A year later, this time in Jerusalem, without the deputy in front of his title, Olmert turned to a Jewish audience at the Jewish Agency convention and said, "I regard the Palestinian Authority, headed by [Mahmoud] Abbas and the PA government, as responsible for yesterday's act of terrorism." And he added: "Everyone representing the PA is among those responsible for what is done by it, and we will not give any of them immunity." And at the security cabinet session on Monday night, he said: "The world is fed up with the Palestinians. So far our responses have been restrained. No more." The fatigue of war was gone as if it had never existed, the wisdom gave way to heroism, and the language of threats replaced the call for partnership.

Is it possible that a wise statesman would change his doctrine because of a gang of rocket launchers? Is it conceivable that a leader would shelve his vision because of a military failure that cost the precious lives of two soldiers and the capture of their buddy? Have we not learned yet that in the relationship between us and our neighbors, force is the problem, not the solution? Ariel Sharon used the Abu Nidal group's assassination attempt on Ambassador Shlomo Argov in London in June 1982 to chase after Yasser Arafat, and entangled Israel in the Lebanese quagmire. The Netanya terror attack in March 2002 provided Sharon with an excuse to conquer the territories and eliminate the PA under Arafat's leadership.

The calls for vengeance shoved aside the calls for reconciliation from Saudi Arabia. The echoes of the battles of Operation Defensive Shield overcame the declaration of peace issued by the Arab League in Beirut. And now, the rage and humiliation leave no chance for the first initiative for reconciliation by key Fatah and Hamas activists in Israeli prisons. It is no accident that the group that planned and conducted the attack in Rafah gave their operation the code name "Shattered Illusions." The "illusion" referred to the Prisoners' Document, which Palestinian Authority Prime Minister Ismail Haniyeh and Palestinian Authority President Mahmoud Abbas were about to sign.

The document, which is based on a cessation of all violence inside the borders of the state of Israel, could save the lives of Israeli citizens. The goal of the soldier's captors was to kidnap the cease-fire and the chance for a resumption of the dialogue between Israel and a pragmatic Palestinian coalition. If Olmert really was blessed with the courage of his words in New York, he would offer to trade Shalit for the signatories of the Prisoners' Document, Marwan Barghouti of Fatah and Abdul Khaleq Natshe of Hamas. Their release would be the decisive blow to Khaled Meshal, who is ready to fight Jewish children down to the last drop of Palestinian children's blood. There could not be any clearer signal of Israeli intent to effect a real change in relations with the large Palestinian population that is also tired of fighting.

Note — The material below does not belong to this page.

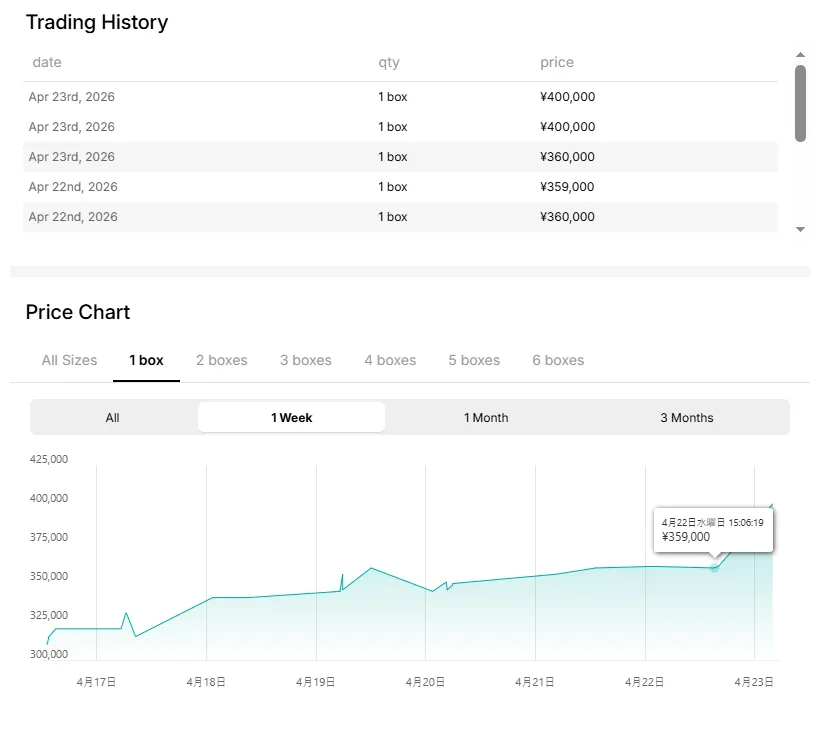
Task: Show the 4 boxes price chart
Action: click(390, 360)
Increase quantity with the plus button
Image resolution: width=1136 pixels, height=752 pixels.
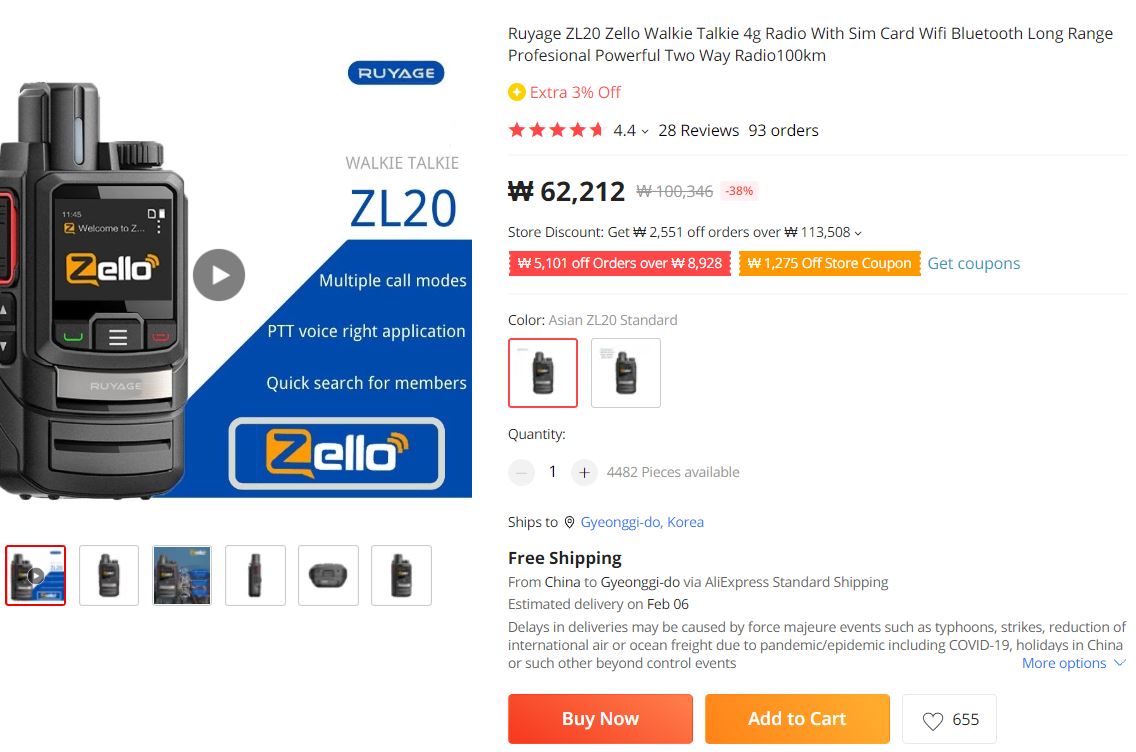[584, 472]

If the prime minister does not have the strength to use this opportunity that has come his way to free the two and strengthen their camp, he could at least use the document as a lever for progress in the peace process by acceding to the bilateral cease-fire that it proposes. The fear of an Israeli invasion of Gaza strengthens the connection between Haniyeh and Abbas and improves the chance that the fire will indeed die down. But none of this can happen as long as passing emotional storms take our national leaders' judgment hostage and they behave as if they were the ones who had been kidnapped.